Alles richtig, nur eine Sache fehlt.
Zwar wird derzeit von den Süd-Teams immer "beklagt", dass ihre besten Spieler dem Geld folgen und nach Europa (oder auch Japan) gehen, aber ein ganz wesentlicher Aspekt des Leitungsgefälles ist auch das Geld aus TV-Einnahmen. 1996 hat News Corp. 555 Millionen USD für das Format Super Rugby auf den Tisch gelegt und damit SA, AUS und NZ im wahrsten Sinne des Wortes in die professionelle Ära katapultiert. Der derzeitige Deal im Super Rugby ist 323 Millionen USD wert, der nächste Deal ist schon in der Mache. Zum Vergleich: BT zahlt 160 Million Pfund für vier Jahre. Klar dort drei Unions, hier nur die Premiership-Vereine (dafür aber alle deren Spiele). Aber mit dem TV Geld von News Corp waren "von heute auf morgen" Dinge möglich, von denen man sonst nur träumen kann. Dieser Deal ist auch einer der Gründe für die eigenwillige Strukturierung der Ligen und besonders in SA auch immer ein heißes Thema, denn dort überschneiden sich Currie Cup und Rugby Championship zu einem guten Teil. Über den News Corp Deal gibt es ein interessante TV-Doku, findet man bei youtube (habe den Linke gerade nicht zur Hand)

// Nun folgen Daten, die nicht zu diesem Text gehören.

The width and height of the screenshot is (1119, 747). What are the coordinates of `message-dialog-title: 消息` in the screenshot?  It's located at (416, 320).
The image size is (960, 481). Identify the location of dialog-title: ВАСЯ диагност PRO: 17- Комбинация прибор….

In jeder Krise steckt Hoffnung....
naja Krise ist vielleicht etwas übertrieben. Aber die "Nord"-Mannschaften laufen schon ganz schön hinterher, wenn man zumindestens NZ und SA als Maßstab nimmt. Die Begründungen von Lars und Arne machen auch absolut Sinn, jedoch bin ich mir sicher das sowohl im sportlichen, finanziellen und strukturellen Bereich intensiv nach Lösungen gesucht (und gefunden) wird.

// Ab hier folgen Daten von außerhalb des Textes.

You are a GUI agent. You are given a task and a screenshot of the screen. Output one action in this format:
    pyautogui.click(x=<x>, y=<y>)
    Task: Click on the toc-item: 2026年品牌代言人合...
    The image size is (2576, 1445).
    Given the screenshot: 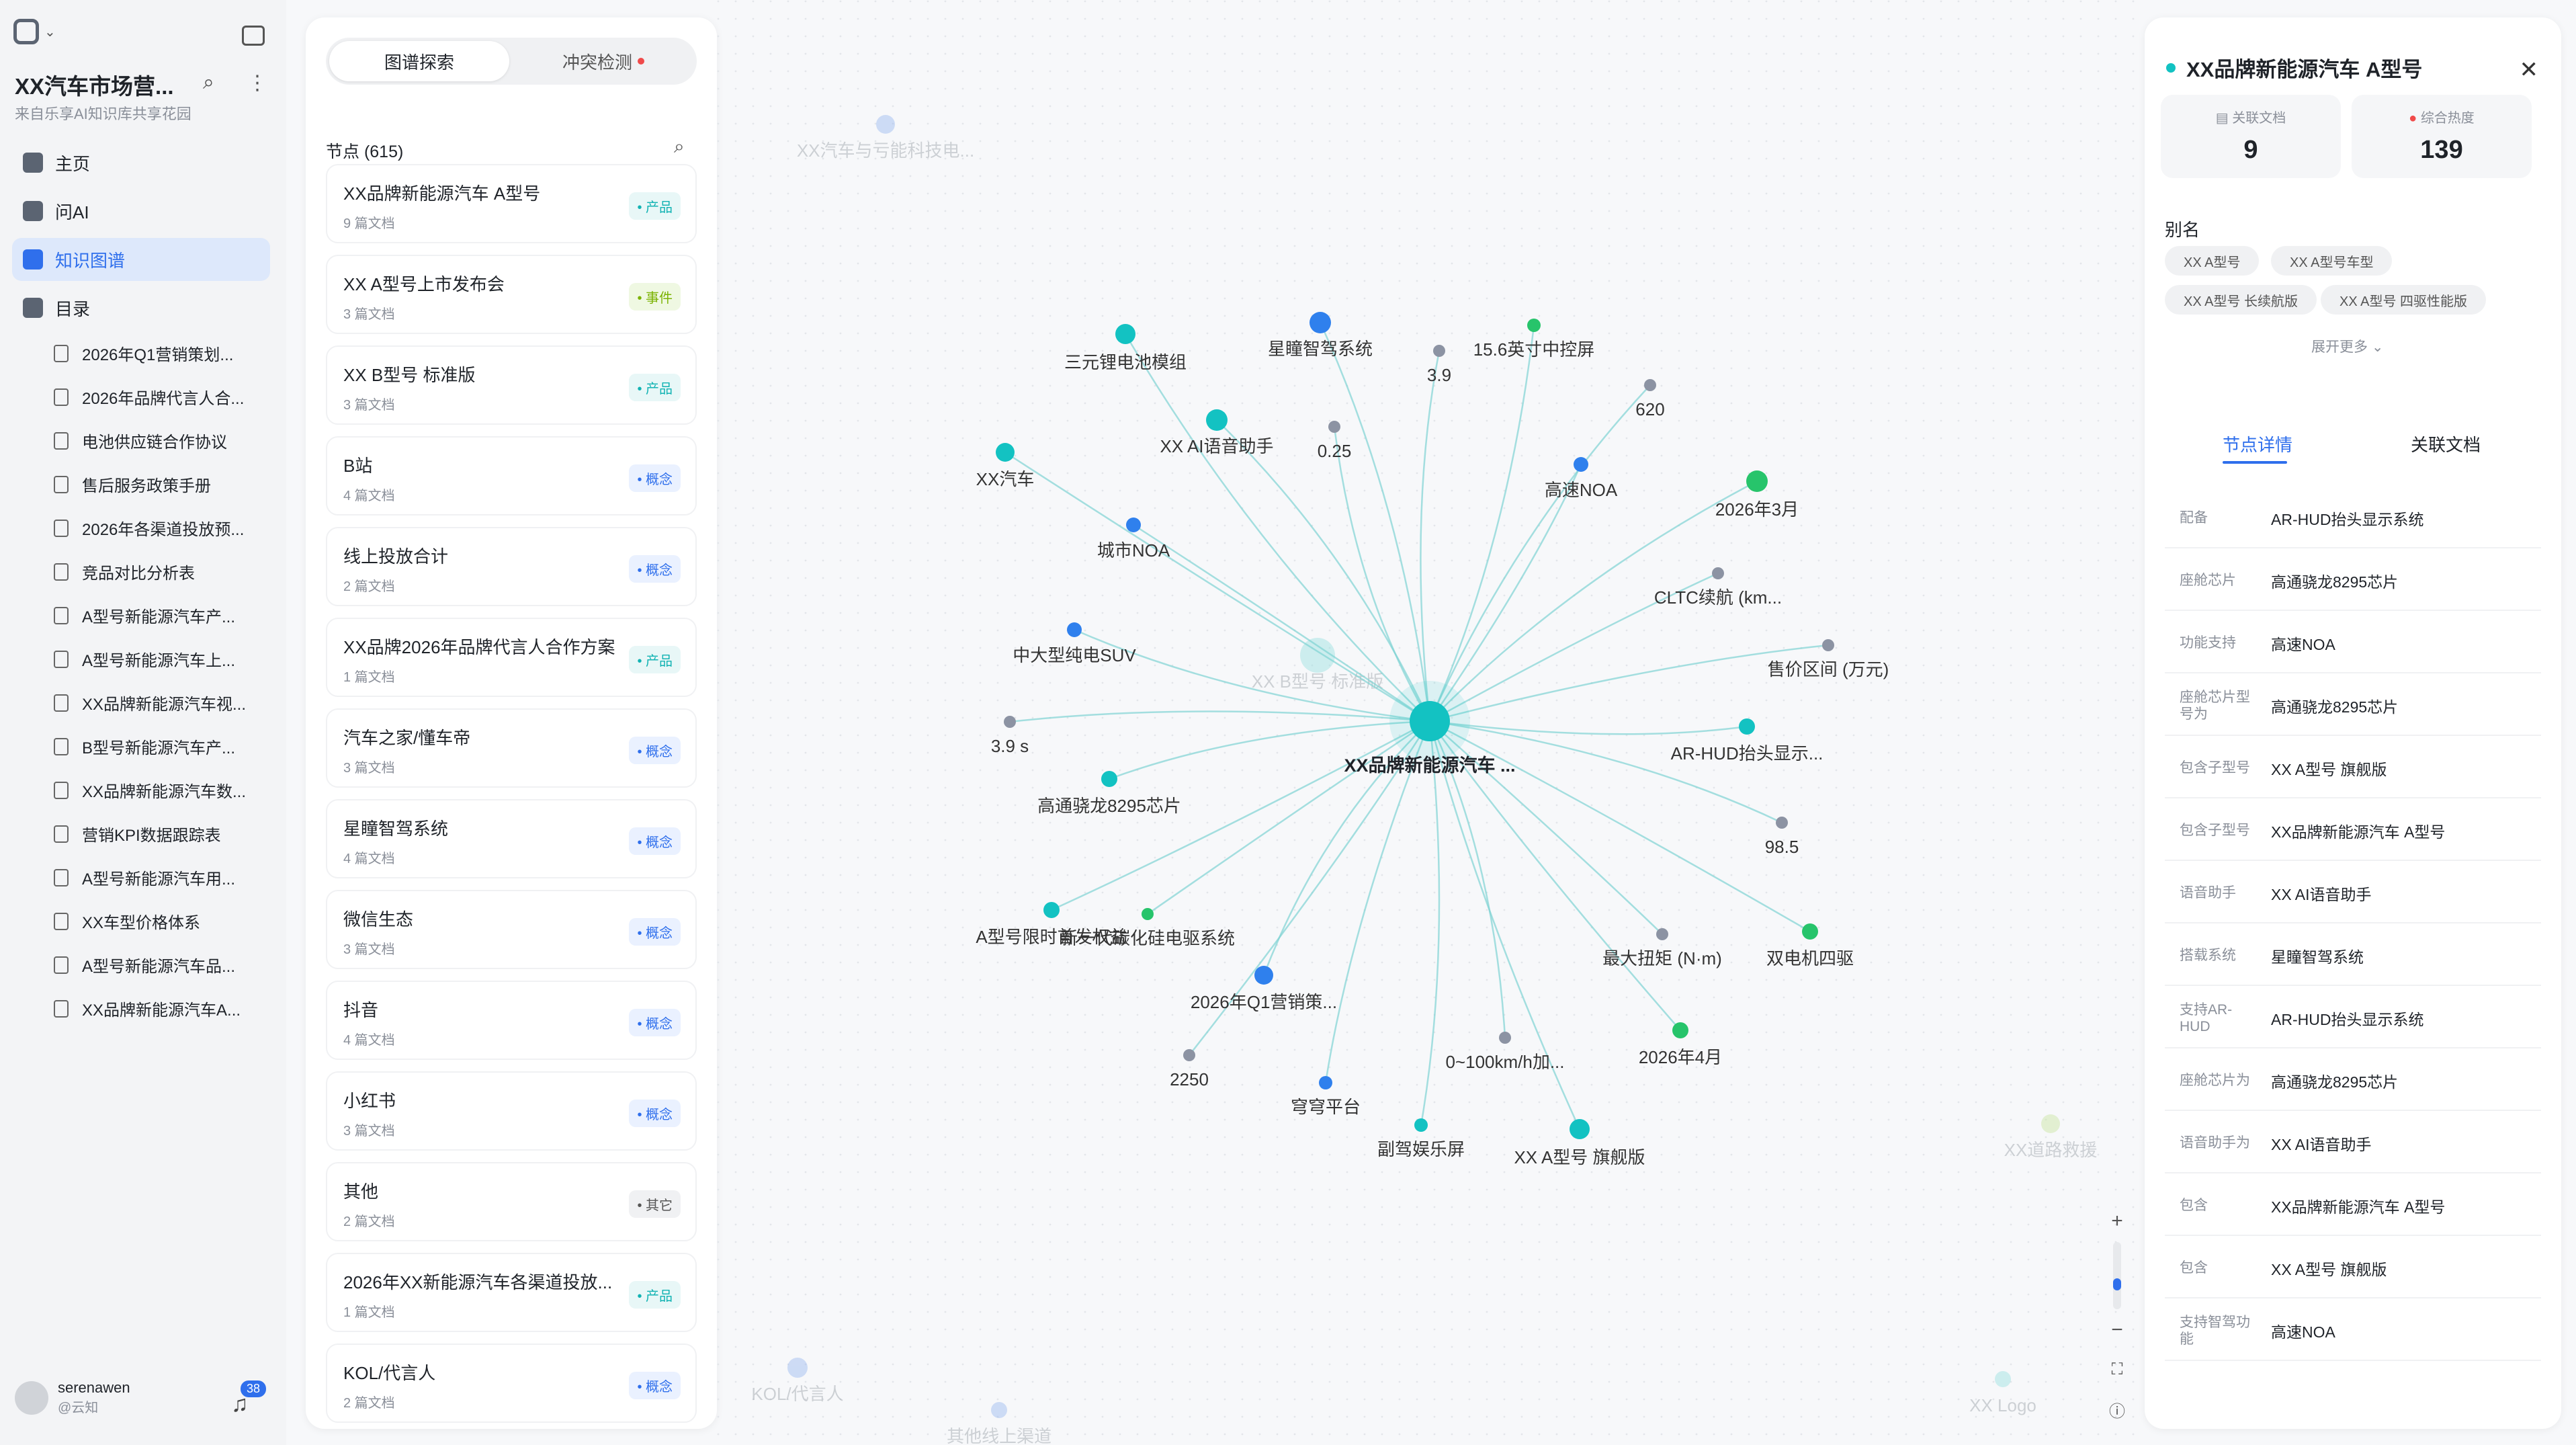 What is the action you would take?
    pyautogui.click(x=162, y=397)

Ich bin fest davon überzeugt, das Sky Sports beispielsweise in Sachen Fernsehgelder nochmal ordentlich nachlegen wird und sich mit BT um exklusive Verträge streiten wird.
Und was das Coachen und die Saisonstrukturen angeht, auch da glaube ich wird es in den kommenden Jahren Veränderungen geben. Wer weiß, vielleicht wird schon bald die Rugbysaison in die Sommermonate verlegt, wie es schonmal von einigen Clubs aus Frankreich und England angeregt wurde.
Vorteile hätte es ja...(schnelleres Spiel wg. härterem Boden, Zuschauer kommen öfters ins Stadion und bleiben länger, es würde nicht mit der WM kollidieren etc.)
Mal sehen, wie sich die Verantwortlichen anstellen. Es gibt einiges zu tun.
An dieser Stelle auch nochmals Danke an die sehr aufschlussreichen Kommentare.